* Stored items *
== Segment start ==
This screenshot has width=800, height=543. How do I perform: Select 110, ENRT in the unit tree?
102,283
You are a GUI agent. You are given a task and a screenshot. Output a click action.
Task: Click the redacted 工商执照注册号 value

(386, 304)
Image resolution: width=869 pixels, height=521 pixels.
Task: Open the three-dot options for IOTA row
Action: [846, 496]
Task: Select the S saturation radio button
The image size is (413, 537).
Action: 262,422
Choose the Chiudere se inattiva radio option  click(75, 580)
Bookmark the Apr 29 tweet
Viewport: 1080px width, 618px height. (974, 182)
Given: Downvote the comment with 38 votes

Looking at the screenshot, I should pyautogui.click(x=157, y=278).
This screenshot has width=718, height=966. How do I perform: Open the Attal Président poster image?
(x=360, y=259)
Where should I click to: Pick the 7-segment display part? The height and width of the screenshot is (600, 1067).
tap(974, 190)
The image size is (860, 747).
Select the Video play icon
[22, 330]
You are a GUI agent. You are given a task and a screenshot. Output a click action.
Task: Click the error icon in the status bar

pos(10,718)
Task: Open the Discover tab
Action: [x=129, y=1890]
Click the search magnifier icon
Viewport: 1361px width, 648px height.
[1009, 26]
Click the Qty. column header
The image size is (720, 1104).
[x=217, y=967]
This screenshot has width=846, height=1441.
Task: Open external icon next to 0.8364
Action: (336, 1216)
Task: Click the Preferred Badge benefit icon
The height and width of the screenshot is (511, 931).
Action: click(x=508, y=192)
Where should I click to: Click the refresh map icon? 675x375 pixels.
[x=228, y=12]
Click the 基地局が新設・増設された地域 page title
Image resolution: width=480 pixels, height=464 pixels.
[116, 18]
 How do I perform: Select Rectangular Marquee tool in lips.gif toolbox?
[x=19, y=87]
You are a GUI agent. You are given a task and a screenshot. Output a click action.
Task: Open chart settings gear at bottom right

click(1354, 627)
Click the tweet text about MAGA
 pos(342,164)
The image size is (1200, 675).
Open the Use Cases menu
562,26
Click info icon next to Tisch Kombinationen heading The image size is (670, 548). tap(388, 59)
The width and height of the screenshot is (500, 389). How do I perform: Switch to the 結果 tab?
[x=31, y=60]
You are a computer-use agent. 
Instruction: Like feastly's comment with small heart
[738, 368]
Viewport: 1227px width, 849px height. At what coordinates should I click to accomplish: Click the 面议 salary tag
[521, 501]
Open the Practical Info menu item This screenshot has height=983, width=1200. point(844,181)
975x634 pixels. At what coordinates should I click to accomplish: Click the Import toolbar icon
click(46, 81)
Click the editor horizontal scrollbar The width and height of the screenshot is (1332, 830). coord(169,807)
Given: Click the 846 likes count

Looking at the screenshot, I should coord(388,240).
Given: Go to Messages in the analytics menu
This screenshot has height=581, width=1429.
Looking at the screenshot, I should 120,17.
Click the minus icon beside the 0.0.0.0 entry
== Segment end ==
* What is required *
Would you set down, word for word, the lines from the opening of the entries above through the line with "Choose the Chiudere", both included, and no others?

* Result of this task *
This screenshot has width=800, height=543. How do I perform: Select 110, ENRT in the unit tree?
102,283
You are a GUI agent. You are given a task and a screenshot. Output a click action.
Task: Click the redacted 工商执照注册号 value

(386, 304)
Image resolution: width=869 pixels, height=521 pixels.
Task: Open the three-dot options for IOTA row
Action: [846, 496]
Task: Select the S saturation radio button
The image size is (413, 537).
Action: 262,422
Choose the Chiudere se inattiva radio option  click(75, 580)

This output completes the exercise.